The view from the vendors contrasts sharply with that expressed by chief information officers at this week's UK Tech Summit held at the Bloomberg Studios in London. There, a panel of three CIOs said they did not feel that Linux yet offers the cost advantages or peace of mind that is required for running mission-critical applications in an enterprise.
It will, say the vendors, be the adoption of version 2.6 of the Linux kernel that signals the open-source operating system's readiness for more mission-critical applications. IBM plans to introduce the 2.6 kernel into its products early in 2004. Linux leader Linus Torvalds released version 2.6.0-test7 of the Linux kernel on Wednesday, saying he and 2.6 leader Andrew Morton now are directing programmers to focus on stability rather than cleaning up the code. The move is a step towards the kernel's final release.

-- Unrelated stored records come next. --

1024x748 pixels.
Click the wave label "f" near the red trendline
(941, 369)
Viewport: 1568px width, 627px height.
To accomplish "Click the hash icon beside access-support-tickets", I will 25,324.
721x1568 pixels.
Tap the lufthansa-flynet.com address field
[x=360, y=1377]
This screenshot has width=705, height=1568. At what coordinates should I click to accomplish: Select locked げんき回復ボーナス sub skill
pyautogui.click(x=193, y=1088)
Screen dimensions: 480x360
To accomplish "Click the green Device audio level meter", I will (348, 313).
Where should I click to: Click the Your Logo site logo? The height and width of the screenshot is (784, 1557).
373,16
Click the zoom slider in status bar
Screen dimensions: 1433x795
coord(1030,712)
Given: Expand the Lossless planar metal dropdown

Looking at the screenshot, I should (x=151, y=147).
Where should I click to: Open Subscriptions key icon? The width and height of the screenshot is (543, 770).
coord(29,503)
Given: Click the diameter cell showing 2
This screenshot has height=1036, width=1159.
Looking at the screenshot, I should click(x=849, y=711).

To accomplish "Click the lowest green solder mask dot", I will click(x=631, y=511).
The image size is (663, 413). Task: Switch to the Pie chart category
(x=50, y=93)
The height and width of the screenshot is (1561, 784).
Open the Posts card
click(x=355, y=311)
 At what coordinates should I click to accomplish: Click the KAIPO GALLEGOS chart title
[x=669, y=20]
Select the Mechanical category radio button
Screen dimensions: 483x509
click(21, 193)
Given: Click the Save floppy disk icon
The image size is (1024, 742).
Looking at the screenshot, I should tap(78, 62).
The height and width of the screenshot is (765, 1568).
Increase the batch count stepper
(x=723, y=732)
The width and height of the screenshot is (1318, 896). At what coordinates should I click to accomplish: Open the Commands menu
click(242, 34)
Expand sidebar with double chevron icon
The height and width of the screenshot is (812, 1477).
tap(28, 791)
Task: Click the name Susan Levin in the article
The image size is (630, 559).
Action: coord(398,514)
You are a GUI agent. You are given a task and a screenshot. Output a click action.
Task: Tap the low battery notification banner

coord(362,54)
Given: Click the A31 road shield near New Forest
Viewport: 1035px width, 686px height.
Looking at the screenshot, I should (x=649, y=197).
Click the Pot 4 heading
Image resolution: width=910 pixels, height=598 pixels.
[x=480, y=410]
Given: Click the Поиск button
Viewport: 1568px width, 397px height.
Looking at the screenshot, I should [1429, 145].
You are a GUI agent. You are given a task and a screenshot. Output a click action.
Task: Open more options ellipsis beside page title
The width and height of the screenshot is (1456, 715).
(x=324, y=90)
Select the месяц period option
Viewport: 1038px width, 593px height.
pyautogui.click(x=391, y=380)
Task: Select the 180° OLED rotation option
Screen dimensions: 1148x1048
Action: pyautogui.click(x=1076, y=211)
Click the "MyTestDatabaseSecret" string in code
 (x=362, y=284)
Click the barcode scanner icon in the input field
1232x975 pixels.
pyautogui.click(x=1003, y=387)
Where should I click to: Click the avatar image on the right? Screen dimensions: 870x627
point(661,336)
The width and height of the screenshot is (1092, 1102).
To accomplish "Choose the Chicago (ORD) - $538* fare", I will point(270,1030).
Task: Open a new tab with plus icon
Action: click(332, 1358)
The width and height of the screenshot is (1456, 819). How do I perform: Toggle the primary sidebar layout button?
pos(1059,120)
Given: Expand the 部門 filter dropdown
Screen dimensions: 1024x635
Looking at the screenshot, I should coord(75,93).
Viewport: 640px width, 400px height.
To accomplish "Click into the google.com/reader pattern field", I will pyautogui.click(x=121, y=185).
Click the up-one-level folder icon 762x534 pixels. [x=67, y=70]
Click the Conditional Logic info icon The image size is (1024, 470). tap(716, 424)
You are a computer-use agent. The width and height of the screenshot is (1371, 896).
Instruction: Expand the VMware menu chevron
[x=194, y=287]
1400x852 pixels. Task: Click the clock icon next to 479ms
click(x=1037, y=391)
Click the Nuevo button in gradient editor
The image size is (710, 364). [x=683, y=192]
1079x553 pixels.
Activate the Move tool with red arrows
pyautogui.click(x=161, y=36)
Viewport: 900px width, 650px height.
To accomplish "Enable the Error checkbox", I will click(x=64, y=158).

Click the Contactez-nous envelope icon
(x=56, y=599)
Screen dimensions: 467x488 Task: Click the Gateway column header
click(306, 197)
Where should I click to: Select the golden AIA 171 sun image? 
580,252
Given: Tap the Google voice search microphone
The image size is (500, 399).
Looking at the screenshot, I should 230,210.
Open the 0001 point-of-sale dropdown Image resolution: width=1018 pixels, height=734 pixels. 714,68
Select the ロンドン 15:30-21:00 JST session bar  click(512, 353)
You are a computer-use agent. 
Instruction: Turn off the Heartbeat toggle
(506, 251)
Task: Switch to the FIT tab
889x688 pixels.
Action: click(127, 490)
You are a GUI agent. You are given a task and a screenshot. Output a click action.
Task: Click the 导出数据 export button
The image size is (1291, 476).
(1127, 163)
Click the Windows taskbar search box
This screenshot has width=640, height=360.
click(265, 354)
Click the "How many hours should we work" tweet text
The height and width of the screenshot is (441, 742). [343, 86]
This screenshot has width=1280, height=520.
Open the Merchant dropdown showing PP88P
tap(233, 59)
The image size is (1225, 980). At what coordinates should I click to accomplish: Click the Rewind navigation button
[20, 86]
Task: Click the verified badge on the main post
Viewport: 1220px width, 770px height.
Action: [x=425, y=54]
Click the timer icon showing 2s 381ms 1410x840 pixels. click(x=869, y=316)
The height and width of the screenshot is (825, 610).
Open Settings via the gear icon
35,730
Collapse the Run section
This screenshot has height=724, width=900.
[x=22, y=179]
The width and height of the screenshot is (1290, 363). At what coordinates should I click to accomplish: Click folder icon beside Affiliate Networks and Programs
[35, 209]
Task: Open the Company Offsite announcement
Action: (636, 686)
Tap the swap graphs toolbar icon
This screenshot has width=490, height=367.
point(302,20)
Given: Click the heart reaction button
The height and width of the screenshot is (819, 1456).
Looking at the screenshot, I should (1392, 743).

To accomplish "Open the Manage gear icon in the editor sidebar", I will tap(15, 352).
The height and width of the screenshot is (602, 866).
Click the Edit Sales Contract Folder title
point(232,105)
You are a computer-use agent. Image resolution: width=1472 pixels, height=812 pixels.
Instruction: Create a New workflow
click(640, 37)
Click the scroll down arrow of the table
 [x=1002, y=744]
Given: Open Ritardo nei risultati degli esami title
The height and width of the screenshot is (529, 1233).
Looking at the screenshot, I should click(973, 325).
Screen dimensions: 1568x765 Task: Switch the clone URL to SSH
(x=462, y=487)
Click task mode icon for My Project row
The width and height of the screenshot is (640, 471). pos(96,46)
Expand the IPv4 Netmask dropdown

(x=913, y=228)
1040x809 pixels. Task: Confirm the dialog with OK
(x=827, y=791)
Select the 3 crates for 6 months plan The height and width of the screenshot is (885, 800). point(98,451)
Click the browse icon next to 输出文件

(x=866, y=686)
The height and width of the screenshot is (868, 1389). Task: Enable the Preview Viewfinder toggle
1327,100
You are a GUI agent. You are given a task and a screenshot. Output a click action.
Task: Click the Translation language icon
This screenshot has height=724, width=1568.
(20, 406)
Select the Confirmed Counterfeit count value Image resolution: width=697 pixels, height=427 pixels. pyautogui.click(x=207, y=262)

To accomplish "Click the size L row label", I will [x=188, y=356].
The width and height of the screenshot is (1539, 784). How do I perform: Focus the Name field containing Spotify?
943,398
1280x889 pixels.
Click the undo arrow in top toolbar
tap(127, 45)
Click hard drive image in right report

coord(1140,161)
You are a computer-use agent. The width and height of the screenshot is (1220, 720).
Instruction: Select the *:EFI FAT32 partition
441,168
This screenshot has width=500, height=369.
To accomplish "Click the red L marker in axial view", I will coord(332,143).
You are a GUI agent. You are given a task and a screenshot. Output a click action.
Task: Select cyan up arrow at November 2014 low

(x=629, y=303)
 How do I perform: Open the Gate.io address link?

"Linux has been mainstream in edge of network applications for some time," said Adam Jollans, Linux strategy manager at IBM, referring to Web, email and DNS servers and cacheing appliances. "But we're now seeing it being adopted in e-commerce, commercial clusters, software development, Web applications and branch automation."
The operating system is still seen as a leading-edge technology for high-end database servers, commercial clusters, enterprise resource planning, customer relationship management and supply chain management, Jollans conceded. But he said some companies are beginning to use Linux "for real business applications, with Sage, PeopleSoft and now even JD Edwards porting to it, and SAP has been a long-time Linux supporter, with over 500 customers already."
When version 2.6 of the Linux kernel arrives, said Jollans, it will allow the operating system to scale up much better. "The 2.6 kernel will take it up to 16-way, effectively," he said.
Mark Hudson, proof-of-concept consultant at database vendor Sybase, agreed. "We have done a lot of work perfecting of Sybase on Linux," said Hudson. "But is the operating system perfect yet? Certainly, on a four-way server, but we got the equivalent of 6.5 CPUs worth of throughput on an eight-way server."
Hudson said he expects the 2.6 kernel to solve this issue and enable the company's database and other server products -- all of which he said will be ported to Linux by the end of the year -- to scale on the operating system to eight-way and beyond.
The difference in enthusiasm between CIOs and vendors is reflected in a research note issued by research firm Gartner on Thursday, which acknowledged that every operating system (OS) environment has a set of accelerators and inhibitors affecting its deployment. "When the inhibitors overwhelm the accelerators, environments eventually fade and die," wrote the research firm. "In the case of Linux, the accelerators currently have greater importance, thus outstripping the inhibitors."
When weighted for strategic importance, said Gartner, the accelerators pushing Linux are more compelling than the inhibitors. Among the accelerators propelling Linux into businesses are cost pressures, the openness of Linux, and concerns with security, reliability and licensing issues with Microsoft's platforms.
Among the inhibitors that still haunt Linux in enterprises are its readiness for mission-critical work, the migration of in-house applications, and the availability of third-party applications and integrated solutions.